Share your dilemmas and get honest opinions from other Mumsnetters.

To not want DD to name her baby after DS?

245 replies

Chromeal · 01/07/2025 16:03

Bit of a long one, sorry in advance. Just need a reality check really because I’m not sure if I’m being unfair or if I’ve just finally hit my limit.

Quick backstory: DS was diagnosed with cancer at 18 months, went into remission, then relapsed when he was 4. He passed away 5 months later. DD was 9 months old when he died. Then when she was 2, she also got diagnosed. It was like living a nightmare on loop. She pulled through, thank god, but I’ll admit I went soft on her (and her younger brother) after that. Just felt like if they were breathing and smiling I couldn’t ask for more. So yeah, not proud of it, but I let her get away with murder growing up.

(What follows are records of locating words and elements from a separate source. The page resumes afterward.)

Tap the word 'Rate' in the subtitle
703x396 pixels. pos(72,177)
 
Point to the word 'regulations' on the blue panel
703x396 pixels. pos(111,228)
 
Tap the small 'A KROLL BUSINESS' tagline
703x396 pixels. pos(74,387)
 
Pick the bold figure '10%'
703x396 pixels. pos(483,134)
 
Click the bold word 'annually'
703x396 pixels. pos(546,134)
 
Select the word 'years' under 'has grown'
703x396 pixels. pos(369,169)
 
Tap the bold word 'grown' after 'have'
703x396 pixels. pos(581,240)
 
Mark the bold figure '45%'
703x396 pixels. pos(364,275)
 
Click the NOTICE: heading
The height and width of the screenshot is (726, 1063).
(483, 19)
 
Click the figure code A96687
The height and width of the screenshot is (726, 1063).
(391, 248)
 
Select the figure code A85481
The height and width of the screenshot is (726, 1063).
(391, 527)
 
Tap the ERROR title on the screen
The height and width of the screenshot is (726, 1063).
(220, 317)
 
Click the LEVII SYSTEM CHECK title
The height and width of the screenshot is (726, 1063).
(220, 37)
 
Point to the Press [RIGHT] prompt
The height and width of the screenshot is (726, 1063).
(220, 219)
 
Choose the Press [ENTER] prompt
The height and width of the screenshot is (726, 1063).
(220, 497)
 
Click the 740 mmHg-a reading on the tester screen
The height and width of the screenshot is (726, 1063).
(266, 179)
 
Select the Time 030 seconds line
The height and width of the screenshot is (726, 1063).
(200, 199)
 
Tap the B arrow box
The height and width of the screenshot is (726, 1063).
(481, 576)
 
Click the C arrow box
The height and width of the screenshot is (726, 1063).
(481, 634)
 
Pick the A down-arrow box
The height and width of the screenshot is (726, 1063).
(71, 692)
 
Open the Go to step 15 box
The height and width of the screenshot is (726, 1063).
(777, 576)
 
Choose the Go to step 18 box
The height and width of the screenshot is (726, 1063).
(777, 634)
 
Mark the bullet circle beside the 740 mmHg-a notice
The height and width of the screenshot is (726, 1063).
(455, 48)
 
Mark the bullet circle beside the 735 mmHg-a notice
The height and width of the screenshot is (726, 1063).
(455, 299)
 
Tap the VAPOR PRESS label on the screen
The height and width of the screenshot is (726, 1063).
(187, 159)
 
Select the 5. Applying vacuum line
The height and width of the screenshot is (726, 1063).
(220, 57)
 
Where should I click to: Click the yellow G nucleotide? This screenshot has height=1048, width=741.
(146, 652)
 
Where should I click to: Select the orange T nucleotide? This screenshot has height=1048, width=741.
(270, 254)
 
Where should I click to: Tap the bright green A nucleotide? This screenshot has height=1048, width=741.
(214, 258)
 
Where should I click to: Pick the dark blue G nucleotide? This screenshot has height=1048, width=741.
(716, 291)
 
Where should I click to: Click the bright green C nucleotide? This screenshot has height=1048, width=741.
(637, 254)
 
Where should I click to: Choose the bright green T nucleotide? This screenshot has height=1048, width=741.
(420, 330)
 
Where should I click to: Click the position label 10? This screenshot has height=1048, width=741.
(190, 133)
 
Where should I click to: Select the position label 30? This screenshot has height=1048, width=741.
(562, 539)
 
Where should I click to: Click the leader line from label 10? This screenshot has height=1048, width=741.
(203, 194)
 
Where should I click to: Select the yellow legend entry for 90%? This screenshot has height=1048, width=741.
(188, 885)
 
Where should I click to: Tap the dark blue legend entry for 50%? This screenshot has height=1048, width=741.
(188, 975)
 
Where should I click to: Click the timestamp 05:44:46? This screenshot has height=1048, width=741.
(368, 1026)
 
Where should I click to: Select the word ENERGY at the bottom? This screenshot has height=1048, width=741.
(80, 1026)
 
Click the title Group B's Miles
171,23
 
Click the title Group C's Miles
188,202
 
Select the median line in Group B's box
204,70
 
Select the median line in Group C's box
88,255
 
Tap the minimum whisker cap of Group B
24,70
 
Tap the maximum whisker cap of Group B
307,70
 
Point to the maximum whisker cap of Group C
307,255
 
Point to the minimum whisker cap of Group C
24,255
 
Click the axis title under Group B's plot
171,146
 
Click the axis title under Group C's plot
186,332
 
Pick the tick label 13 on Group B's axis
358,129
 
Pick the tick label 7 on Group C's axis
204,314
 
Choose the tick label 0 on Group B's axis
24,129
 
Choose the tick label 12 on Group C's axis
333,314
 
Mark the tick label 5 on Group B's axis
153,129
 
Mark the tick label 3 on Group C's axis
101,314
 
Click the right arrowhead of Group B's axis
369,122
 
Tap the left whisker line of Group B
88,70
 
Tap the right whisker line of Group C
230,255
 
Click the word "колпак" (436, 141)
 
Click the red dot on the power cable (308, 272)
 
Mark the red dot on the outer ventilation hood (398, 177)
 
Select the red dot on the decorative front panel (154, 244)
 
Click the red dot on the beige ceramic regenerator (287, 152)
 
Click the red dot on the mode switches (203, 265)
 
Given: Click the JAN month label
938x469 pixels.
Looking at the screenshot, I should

Fast forward to now. She’s 18, pregnant, and we’ve never really had the best relationship. She can be incredibly stubborn, snappy, and honestly quite self-absorbed. She’ll say really cutting things when she doesn’t get her way, and she never really sees anything from anyone else’s point of view. If I try and bring something up she doesn’t like, she shuts down or storms off. Always been very “me me me” and I think some of that is probably my fault for how I raised her after everything. But still, it’s exhausting.

So now she’s announced she’s naming the baby Elliot. That was DS’s name.

I just froze when she said it. I couldn’t even react properly. That name is him. It’s grief and hospitals and holding him while he slipped away. It’s not a happy, fresh start name to me. I know she was just a baby when he died, but she never really knew him. It feels like she’s taken something deeply personal and is repurposing it without really understanding what it means to me.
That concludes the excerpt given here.